Nicht nur Noa Vahle hat ihr Herz ausgeschüttet. Auch ihre Kollegin und Freundin Merel Ek setzt sich im selben Gespräch dazu. Während Noa ihre eigene Erfahrung teilt, gibt Merel an, dass sie Noas Gefühl nur zu gut kennt. «Ich hörte ihrer Geschichte zu und dachte: Ja, das kommt mir bekannt vor. Aber ich dachte auch: Spring. Spring einfach ins kalte Wasser und sei offen darüber.» Die beiden Damen, die normalerweise die Sportwelt auf den Kopf stellen, zeigen, dass ihre Verbundenheit über den Fussballplatz hinausgeht.

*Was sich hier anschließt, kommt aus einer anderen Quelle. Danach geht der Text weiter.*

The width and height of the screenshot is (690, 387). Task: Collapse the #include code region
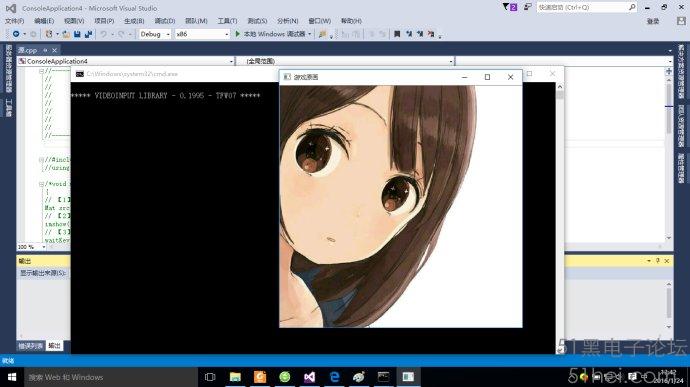click(x=41, y=160)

In einer Welt, in der oft nach Perfektion gestrebt wird – besonders wenn man in einer Familie wie der von Linda de Mol aufwächst – ist es fast erfrischend zu hören, wie Noa Vahle und Merel Ek miteinander umgehen. Kein Urteil, kein erhobener Zeigefinger, sondern ein einfaches «ich verstehe dich». Merel bezieht sich im Gespräch sogar auf einen Moment, in dem sie dachte: «Wenn sie das sagen kann, dann kann ich es auch.» Es zeigt, dass der Druck auf junge Frauen im Rampenlicht gross ist, aber dass geteilte Erfahrungen diesen Druck tatsächlich mindern können.

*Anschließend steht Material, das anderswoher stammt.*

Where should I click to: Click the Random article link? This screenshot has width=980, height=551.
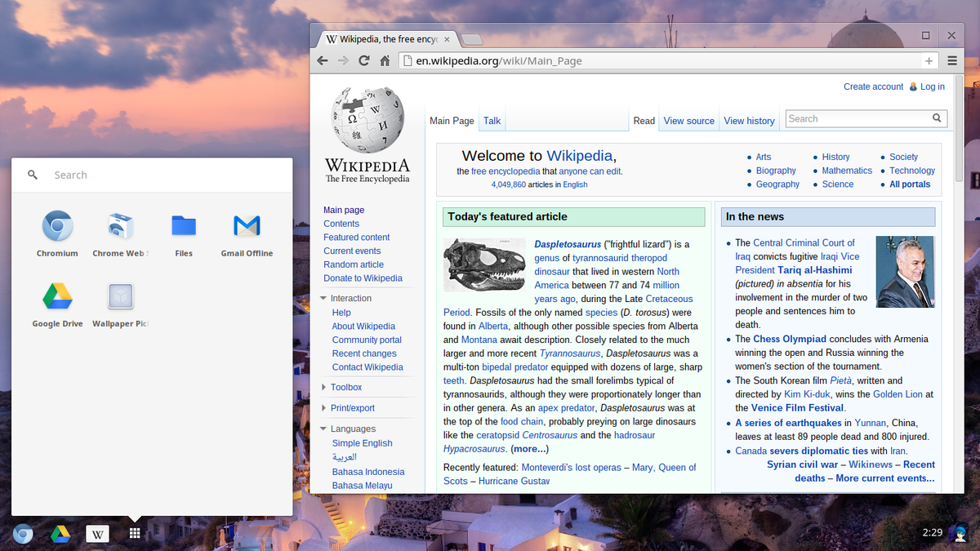(x=354, y=264)
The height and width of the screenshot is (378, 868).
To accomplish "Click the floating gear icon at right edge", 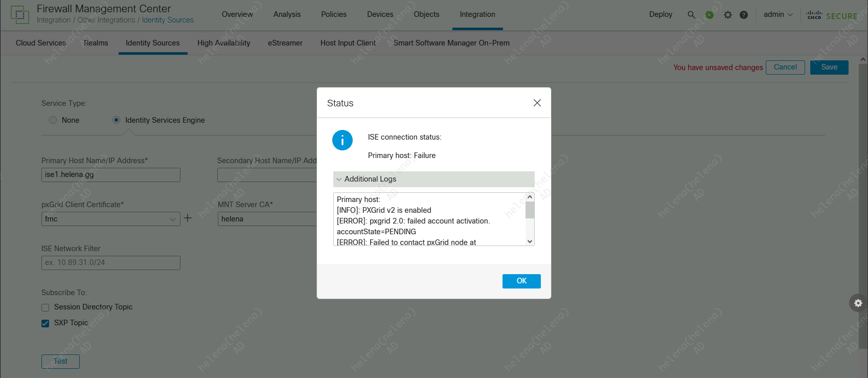I will 858,303.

Warum diese Enthüllung so dringend nötig ist
Jeder weiss, dass auf Festivals und in der Clubszene viel konsumiert wird, aber sobald jemand mit einem bekannten Nachnamen darüber spricht, scheint der Schock gross. Die Reaktionen auf Noas Geständnis zeigen, dass wir in der Schweiz vielleicht zwar in Bezug auf Sexualität und Beziehungen sehr offen sind, aber das Thema Drogen bei bekannten Persönlichkeiten immer noch ein Tabu ist.

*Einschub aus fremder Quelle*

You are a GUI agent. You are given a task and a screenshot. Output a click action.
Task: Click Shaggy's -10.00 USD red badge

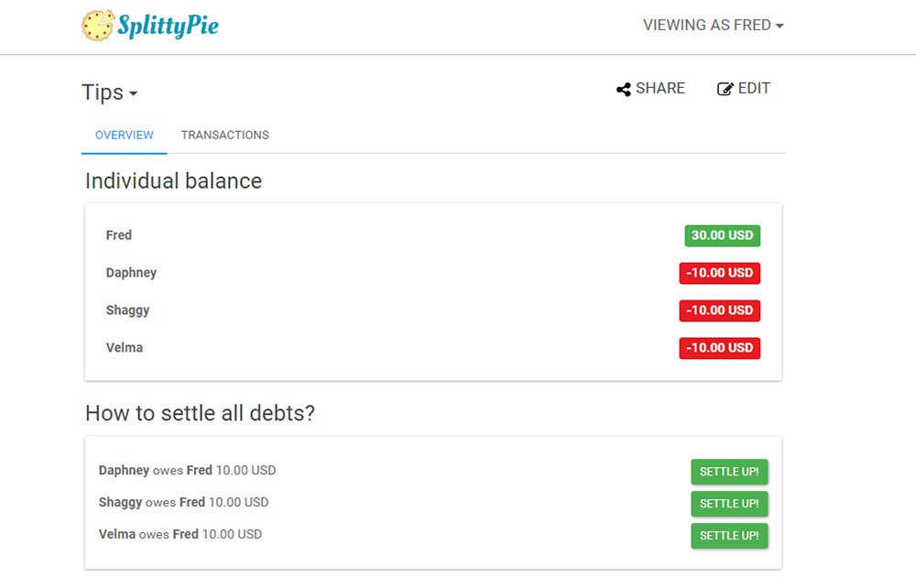click(720, 310)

Das Schöne an Noas Art, dies zu tun, ist, dass sie nirgends sagt: «Gib mir noch eine Pille.» Sie teilt eine Geschichte des Wachstums, des Auslotens einer Grenze und des daraus Lernens. Und das tut sie gemeinsam mit Merel Ek, die als Sidekick fungiert und bestätigt: Du bist nicht allein, wenn du dich nach einem Abend auszugehen mies fühlst.
- Ehrlichkeit vor Scham: Noa bricht mit dem perfekten Bild, das oft von Prominenten erwartet wird.
- Identifikation für Jugendliche: Indem sie über den «Tag danach» spricht, vermittelt sie ein realistisches Bild, das in der Aufklärungsarbeit oft fehlt.
- Freundschaft als Anker: Die Reaktion von Merel Ek zeigt, wie wichtig ein gutes Netzwerk ist, besonders in der chaotischen Welt von Medien und Sport.
Ob sie nun von einer Fussball-WM berichtet oder in einem Interview ihre Seele offenbart, Noa Vahle bleibt jemand, der es versteht, die Dinge aufzurütteln. Und mit Merel Ek an ihrer Seite hat sie nicht nur eine Kollegin, sondern eine Verbündete, die genau weiss, wie es sich anfühlt, die Balance zwischen der öffentlichen Aufmerksamkeit und dem Privatleben zu suchen. Das Gespräch, das sie gemeinsam führten, ist kein sensationsheischendes, sondern eines von Authentizität. Und genau das brauchen wir.